Toute rente du RRQ encaissée avant de commencer à recevoir le SRG à 65 ans ne sera donc pas pénalisée.  

Santé fragile

Et concernant les gens qui ont des problèmes de santé, en quoi est-il avantageux de commencer à percevoir ses prestations du RRQ à partir de 60 ans ?  

Le proverbe « un tiens vaut mieux que deux tu l’auras » fait ici office de bon conseil. Quand notre espérance de vie est écourtée par la maladie, on a avantage à encaisser sa rente du RRQ au plus sacrant.    

Compte tenu des conséquences financières que le report de 60 à 62 ans de l’admissibilité à la rente du RRQ aura sur ces deux vulnérables groupes de retraités, les pauvres et les gens à la santé fragile, le gouvernement Legault doit renoncer à cette proposition et ainsi conserver le statu quo.  

Les gens resteront ainsi libres de choisir de commencer à retirer leurs prestations du RRQ à partir de 60 ans ou un peu plus tard.  

Mais, les biens nantis...

Attendre le plus longtemps possible avant de commencer à percevoir ses prestations du Régime de rentes du Québec (RRQ), c’est financièrement une bonne affaire quand on a les moyens de se le permettre et qu’on est en bonne santé !  

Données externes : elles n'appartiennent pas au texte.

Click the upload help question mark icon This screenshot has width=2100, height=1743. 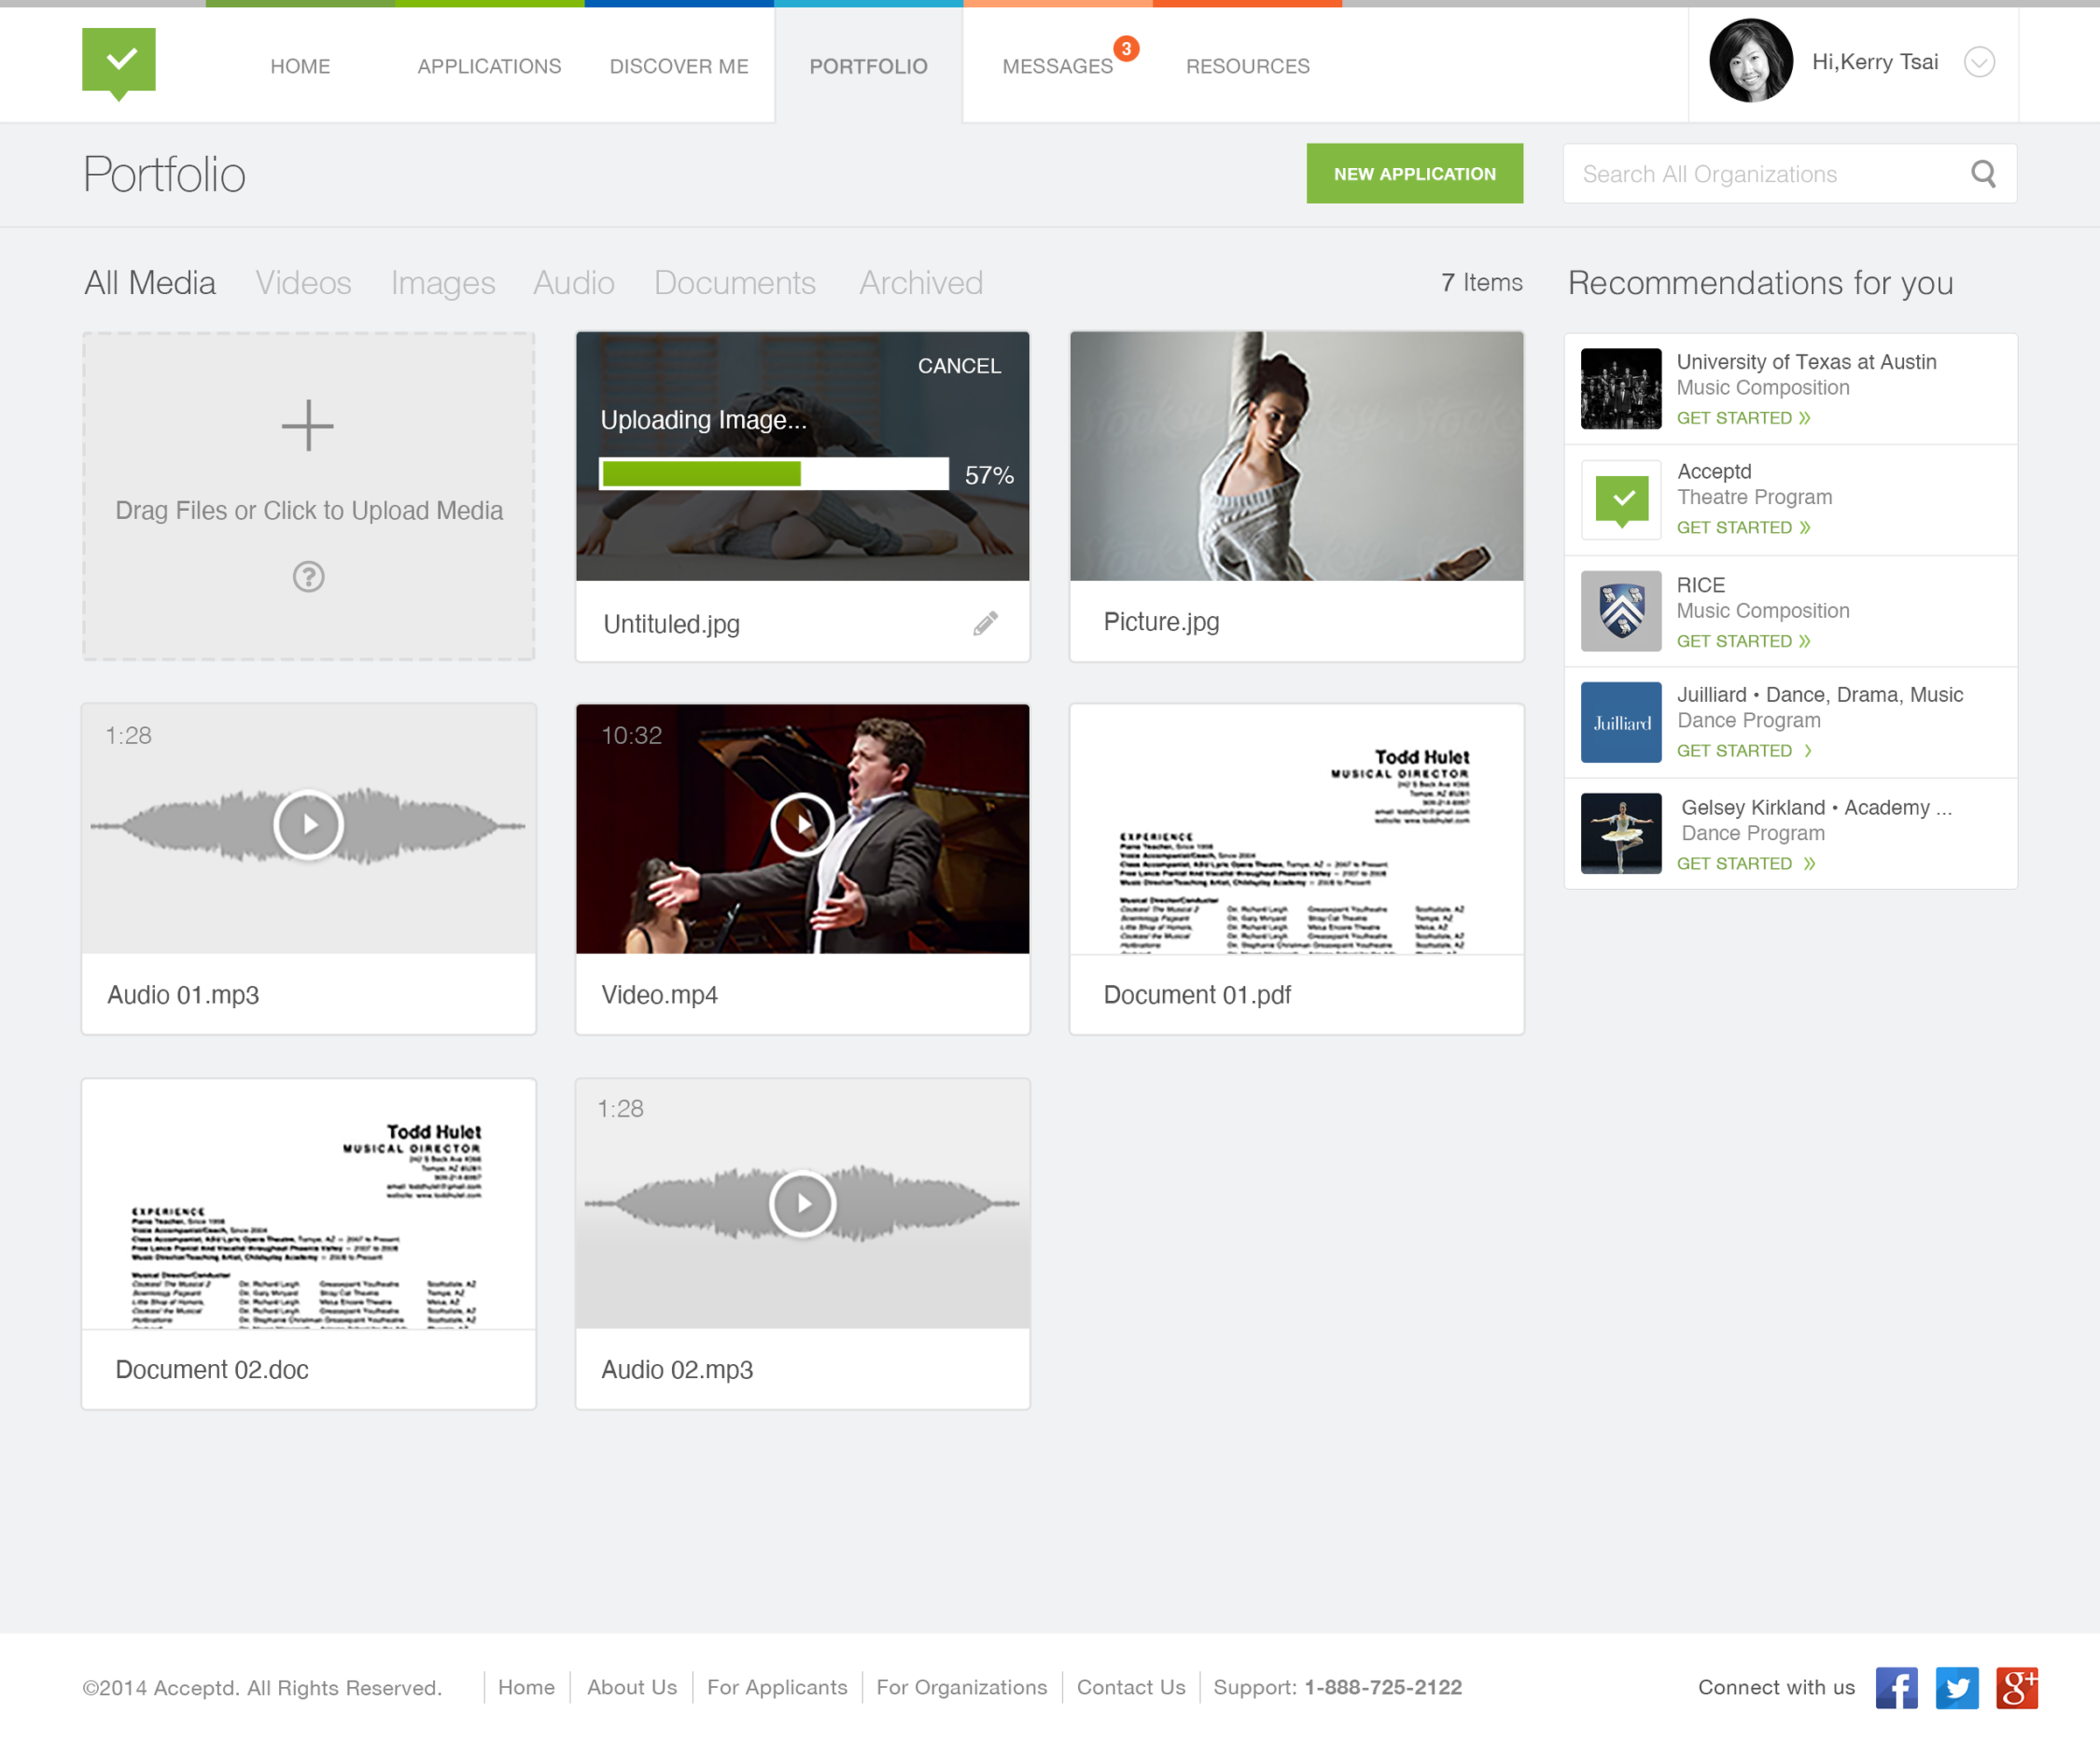(308, 577)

Pourquoi ? Parce que vous allez bénéficier d’une intéressante bonification de la rente, soit de 8,4 % par année pour chacune des cinq années suivant vos 64 ans, ce qui représente une bonification potentielle de 42 %.  

Cette année, par exemple, la rente annuelle maximale à 65 ans est actuellement de 15 679 dollars. La personne qui a attendu d’avoir 70 ans pour commencer à retirer sa rente recevra 22 264 $, soit 6585 $ de plus. Et ce surplus lui sera versé chaque année jusqu’à son décès.  

Par ailleurs, que le gouvernement veuille reporter de 70 à 75 ans l’âge maximal du début des prestations du RRQ, cela répondra sans doute aux intérêts financiers des retraités bien nantis et en santé.  

Ils bénéficieraient d’une autre alléchante bonification de leurs rentes.